Number of wins by tour
- European Tour: 1
- Challenge Tour: 3
- Other: 2

Best results in major championships
- Masters Tournament: DNP
- PGA Championship: DNP
- U.S. Open: DNP
- The Open Championship: T48: 2011

= Richard McEvoy =

English golfer (born 1979)

Richard McEvoy (born 13 June 1979) is an English professional golfer who plays on the European Tour. In July 2018, he had his third Challenge Tour win, the Le Vaudreuil Golf Challenge and then won the Porsche European Open, on the European Tour, the following week.

==Amateur career==
McEvoy's amateur wins included the 2001 Lytham Trophy, and the 2001 Irish Amateur Open Championship.
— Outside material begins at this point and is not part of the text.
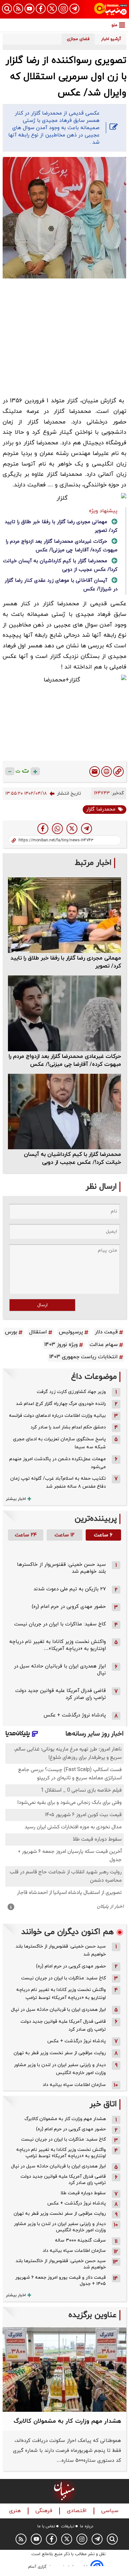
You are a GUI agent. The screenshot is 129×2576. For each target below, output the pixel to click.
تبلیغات (67, 2526)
He was a member of the 2001 Great Britain & Ireland Walker Cup team, and turned professional at the end of the year.

==Professional career==
McEvoy won two third-tier PGA EuroPro Tour events in 2002, before gaining a European Tour card at the 2003 final qualifying school where he was also medalist. He has played several seasons on the tour, but never made enough money in a season to retain his card, until 2010. He regained privileges via the second tier Challenge Tour Rankings in 2005, having won the Panasonic Panama Open during that season, qualifying school in 2006 and through the Challenge Tour again in 2009.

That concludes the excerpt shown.